# I scare him in bed



## AnnieAsh (Aug 22, 2012)

I love leather and whips and clamps in bed. I own 4 pairs of clamps. My husband does not. I want more and more excitement but he's so vanilla. How can I convince him to play harder?


----------



## LanieB (Jan 22, 2013)

Just tie him to the bed and make him your *****, Annie!!
_Posted via Mobile Device_


----------



## diwali123 (Feb 17, 2012)

Usually when that happens the best thing to do is invite another man into the bedroom.


----------



## AnnieAsh (Aug 22, 2012)

LanieB said:


> Just tie him to the bed and make him your *****, Annie!!
> _Posted via Mobile Device_


I tried that. He started yelling at me about false imprisonment and pressing charges.


----------



## Shaggy (Jul 17, 2011)

I gotta say that the more passionately you show your pleasure from a thing, the more likely he is going to want to do it again to you.


----------



## TiggyBlue (Jul 29, 2012)

Buy hims some clamps of his own, he just might not want to share


----------



## diwali123 (Feb 17, 2012)

I've heard pegging works.


----------



## LanieB (Jan 22, 2013)

He was YELLING at you?! Where was his gag, Annie? The gag is crucial!
_Posted via Mobile Device_


----------



## LanieB (Jan 22, 2013)

diwali123 said:


> I've heard pegging works.


I like the way you think, Diwali!
_Posted via Mobile Device_


----------



## AnnieAsh (Aug 22, 2012)

The ball gag, I totally forgot! He's even boxed up all my Domme stuff and hidden it. Why?


----------



## diwali123 (Feb 17, 2012)

He is obviously a homosexual.


----------



## TiggyBlue (Jul 29, 2012)

AnnieAsh said:


> The ball gag, I totally forgot! He's even boxed up all my Domme stuff and hidden it. Why?

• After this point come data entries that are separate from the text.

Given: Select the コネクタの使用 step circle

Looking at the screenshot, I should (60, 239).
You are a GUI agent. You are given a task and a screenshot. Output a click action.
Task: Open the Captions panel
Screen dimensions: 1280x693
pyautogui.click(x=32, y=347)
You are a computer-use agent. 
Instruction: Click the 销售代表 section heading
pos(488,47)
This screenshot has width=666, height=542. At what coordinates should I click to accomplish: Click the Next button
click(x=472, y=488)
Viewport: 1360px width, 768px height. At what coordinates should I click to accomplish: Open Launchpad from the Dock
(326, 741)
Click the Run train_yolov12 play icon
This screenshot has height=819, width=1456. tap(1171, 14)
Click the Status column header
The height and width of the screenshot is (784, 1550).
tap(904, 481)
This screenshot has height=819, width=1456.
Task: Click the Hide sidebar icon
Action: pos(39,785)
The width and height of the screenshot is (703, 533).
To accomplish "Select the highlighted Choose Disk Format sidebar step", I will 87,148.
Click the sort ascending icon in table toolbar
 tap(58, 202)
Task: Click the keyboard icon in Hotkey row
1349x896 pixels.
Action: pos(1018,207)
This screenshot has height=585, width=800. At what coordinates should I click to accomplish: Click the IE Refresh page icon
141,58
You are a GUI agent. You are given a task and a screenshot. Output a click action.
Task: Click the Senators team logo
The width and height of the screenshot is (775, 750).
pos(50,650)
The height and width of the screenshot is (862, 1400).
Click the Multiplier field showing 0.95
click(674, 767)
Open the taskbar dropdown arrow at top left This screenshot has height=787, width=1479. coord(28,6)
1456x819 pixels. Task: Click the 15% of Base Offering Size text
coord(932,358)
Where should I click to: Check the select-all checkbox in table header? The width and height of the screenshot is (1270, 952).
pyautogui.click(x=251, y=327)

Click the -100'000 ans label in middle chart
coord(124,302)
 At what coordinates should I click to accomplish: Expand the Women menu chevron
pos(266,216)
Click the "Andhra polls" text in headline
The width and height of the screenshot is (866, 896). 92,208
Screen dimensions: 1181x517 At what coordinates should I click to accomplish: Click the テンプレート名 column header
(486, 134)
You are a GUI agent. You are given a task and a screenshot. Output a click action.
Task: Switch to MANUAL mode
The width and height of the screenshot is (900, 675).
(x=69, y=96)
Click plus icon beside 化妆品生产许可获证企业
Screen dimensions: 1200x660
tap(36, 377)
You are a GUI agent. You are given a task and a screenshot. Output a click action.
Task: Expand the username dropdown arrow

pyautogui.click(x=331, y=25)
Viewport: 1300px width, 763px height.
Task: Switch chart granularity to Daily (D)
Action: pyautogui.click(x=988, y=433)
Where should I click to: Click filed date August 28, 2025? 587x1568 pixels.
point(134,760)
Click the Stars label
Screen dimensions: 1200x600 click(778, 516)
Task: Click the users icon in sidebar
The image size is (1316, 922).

He wants it all himself, to be honest he sound's really selfish.


----------



## TiggyBlue (Jul 29, 2012)

Do you meet his emotional needs?


----------



## LanieB (Jan 22, 2013)

I think he needs to read Her Needs Her Needs!
_Posted via Mobile Device_


----------



## AnnieAsh (Aug 22, 2012)

I tell him what his needs are but he doesn't listen.


----------



## TiggyBlue (Jul 29, 2012)

AnnieAsh said:


> I tell him what his needs are but he doesn't listen.


Massive communications problem then, irony is with the nipple clamps on and ball gag in place he would be open to listening.


----------



## LanieB (Jan 22, 2013)

TiggyBlue said:


> Massive communications problem then, irony is with the nipple clamps on and ball gag in place he would be open to listening.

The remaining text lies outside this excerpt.